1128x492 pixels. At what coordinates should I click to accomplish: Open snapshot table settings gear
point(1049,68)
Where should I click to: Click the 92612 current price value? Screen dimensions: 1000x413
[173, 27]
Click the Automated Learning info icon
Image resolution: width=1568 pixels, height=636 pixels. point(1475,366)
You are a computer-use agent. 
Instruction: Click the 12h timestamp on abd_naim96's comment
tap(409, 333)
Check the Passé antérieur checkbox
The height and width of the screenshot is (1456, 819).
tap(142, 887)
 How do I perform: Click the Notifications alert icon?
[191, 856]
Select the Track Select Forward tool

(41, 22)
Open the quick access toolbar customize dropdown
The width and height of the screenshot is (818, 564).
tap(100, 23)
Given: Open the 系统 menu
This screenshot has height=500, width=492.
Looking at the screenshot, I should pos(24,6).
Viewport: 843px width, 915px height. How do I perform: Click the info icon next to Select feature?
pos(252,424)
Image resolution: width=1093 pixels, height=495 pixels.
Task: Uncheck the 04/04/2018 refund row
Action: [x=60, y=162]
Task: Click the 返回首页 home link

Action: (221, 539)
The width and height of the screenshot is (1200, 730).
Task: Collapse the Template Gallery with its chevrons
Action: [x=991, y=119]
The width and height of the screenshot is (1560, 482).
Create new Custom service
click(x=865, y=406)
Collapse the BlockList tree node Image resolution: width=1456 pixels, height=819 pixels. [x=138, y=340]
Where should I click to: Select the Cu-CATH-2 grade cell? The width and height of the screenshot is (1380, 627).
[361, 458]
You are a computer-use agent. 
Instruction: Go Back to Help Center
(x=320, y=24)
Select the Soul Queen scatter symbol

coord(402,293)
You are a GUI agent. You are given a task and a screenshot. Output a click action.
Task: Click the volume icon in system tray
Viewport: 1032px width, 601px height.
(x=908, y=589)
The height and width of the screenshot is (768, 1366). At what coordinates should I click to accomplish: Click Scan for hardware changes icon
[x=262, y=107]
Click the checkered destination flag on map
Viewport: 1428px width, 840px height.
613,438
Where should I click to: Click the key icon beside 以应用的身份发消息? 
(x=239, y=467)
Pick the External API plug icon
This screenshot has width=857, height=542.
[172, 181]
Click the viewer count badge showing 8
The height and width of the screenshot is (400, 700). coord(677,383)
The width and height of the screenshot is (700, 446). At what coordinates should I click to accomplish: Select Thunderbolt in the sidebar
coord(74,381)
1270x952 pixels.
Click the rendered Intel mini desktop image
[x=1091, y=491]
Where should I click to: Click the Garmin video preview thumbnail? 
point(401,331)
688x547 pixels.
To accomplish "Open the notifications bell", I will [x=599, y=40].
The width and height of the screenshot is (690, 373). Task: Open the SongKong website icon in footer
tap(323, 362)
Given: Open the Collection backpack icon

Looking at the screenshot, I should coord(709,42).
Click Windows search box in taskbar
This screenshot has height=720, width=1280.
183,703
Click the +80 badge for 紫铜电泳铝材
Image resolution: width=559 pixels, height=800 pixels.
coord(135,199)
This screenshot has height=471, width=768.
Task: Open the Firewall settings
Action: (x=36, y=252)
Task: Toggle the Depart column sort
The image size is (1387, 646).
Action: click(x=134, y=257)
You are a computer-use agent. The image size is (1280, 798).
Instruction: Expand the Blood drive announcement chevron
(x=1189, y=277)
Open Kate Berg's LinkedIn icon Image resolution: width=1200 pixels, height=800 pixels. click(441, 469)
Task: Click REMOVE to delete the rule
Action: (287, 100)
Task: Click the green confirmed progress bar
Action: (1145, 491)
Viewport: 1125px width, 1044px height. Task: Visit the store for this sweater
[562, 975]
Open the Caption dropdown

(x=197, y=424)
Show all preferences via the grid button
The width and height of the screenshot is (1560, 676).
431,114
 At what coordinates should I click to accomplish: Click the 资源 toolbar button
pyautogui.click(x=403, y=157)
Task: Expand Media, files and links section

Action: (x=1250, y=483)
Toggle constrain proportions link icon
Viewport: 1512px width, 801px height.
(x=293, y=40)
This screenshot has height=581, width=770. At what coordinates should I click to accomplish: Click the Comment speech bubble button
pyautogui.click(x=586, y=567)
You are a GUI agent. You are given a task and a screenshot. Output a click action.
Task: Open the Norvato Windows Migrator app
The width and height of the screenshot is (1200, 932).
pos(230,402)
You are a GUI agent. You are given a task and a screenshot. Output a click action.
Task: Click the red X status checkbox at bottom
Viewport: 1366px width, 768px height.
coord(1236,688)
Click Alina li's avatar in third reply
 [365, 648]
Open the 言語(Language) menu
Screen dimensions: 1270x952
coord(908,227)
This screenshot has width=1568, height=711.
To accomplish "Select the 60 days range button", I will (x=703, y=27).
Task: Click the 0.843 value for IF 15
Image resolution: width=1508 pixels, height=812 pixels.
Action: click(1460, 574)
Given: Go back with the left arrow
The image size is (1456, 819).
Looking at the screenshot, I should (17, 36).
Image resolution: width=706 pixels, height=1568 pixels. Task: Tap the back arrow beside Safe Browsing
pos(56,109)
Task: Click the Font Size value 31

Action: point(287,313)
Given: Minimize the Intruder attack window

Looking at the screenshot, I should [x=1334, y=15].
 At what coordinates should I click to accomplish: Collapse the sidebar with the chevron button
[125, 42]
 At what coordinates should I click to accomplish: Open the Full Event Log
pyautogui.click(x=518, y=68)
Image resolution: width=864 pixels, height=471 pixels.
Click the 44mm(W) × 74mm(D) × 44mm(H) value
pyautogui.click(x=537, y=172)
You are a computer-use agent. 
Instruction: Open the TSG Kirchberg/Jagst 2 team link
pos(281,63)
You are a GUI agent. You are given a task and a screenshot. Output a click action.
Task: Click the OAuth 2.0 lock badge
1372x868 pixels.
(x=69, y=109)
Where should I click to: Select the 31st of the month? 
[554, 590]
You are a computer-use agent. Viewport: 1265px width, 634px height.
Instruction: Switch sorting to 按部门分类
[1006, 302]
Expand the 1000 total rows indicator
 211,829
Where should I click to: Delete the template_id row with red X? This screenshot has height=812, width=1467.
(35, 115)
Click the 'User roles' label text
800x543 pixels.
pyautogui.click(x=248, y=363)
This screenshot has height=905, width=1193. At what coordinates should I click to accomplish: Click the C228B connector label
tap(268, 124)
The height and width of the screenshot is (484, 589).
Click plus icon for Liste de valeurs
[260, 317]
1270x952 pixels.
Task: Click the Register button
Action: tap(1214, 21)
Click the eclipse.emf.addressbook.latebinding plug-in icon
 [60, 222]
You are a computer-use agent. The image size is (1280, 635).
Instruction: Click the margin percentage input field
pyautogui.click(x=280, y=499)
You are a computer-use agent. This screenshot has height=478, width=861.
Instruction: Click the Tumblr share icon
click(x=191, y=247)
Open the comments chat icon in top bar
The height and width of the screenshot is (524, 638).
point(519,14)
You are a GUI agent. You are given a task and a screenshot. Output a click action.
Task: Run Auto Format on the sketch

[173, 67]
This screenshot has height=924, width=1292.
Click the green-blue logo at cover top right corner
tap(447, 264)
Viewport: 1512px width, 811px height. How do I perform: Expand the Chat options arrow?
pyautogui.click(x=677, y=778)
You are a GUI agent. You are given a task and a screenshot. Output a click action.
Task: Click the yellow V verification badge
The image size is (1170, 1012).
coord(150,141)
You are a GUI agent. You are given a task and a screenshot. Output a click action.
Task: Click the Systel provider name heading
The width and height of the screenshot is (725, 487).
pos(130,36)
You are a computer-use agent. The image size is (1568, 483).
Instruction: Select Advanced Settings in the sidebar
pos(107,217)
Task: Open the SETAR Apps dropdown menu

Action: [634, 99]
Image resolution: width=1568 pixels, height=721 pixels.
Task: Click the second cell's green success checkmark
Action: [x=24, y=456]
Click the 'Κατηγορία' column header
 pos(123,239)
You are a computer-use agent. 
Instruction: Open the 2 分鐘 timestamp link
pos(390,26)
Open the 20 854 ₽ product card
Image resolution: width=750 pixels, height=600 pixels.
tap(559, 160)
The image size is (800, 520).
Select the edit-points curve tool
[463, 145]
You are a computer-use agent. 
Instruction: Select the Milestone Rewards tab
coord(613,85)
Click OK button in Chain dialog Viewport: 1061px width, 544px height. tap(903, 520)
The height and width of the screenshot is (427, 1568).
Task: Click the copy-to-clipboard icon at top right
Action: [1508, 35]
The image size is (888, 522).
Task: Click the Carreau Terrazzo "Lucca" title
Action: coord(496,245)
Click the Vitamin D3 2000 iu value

■ Task objective:
Extract the material from the line with "Toggle constrain proportions link icon" to the line with "will (x=703, y=27).", both included, and reproduce those lines without any change.

■ Finished exercise:
Toggle constrain proportions link icon
Viewport: 1512px width, 801px height.
(x=293, y=40)
This screenshot has height=581, width=770. At what coordinates should I click to accomplish: Click the Comment speech bubble button
pyautogui.click(x=586, y=567)
You are a GUI agent. You are given a task and a screenshot. Output a click action.
Task: Open the Norvato Windows Migrator app
The width and height of the screenshot is (1200, 932).
pos(230,402)
You are a GUI agent. You are given a task and a screenshot. Output a click action.
Task: Click the red X status checkbox at bottom
Viewport: 1366px width, 768px height.
coord(1236,688)
Click Alina li's avatar in third reply
 [365, 648]
Open the 言語(Language) menu
Screen dimensions: 1270x952
coord(908,227)
This screenshot has width=1568, height=711.
To accomplish "Select the 60 days range button", I will (x=703, y=27).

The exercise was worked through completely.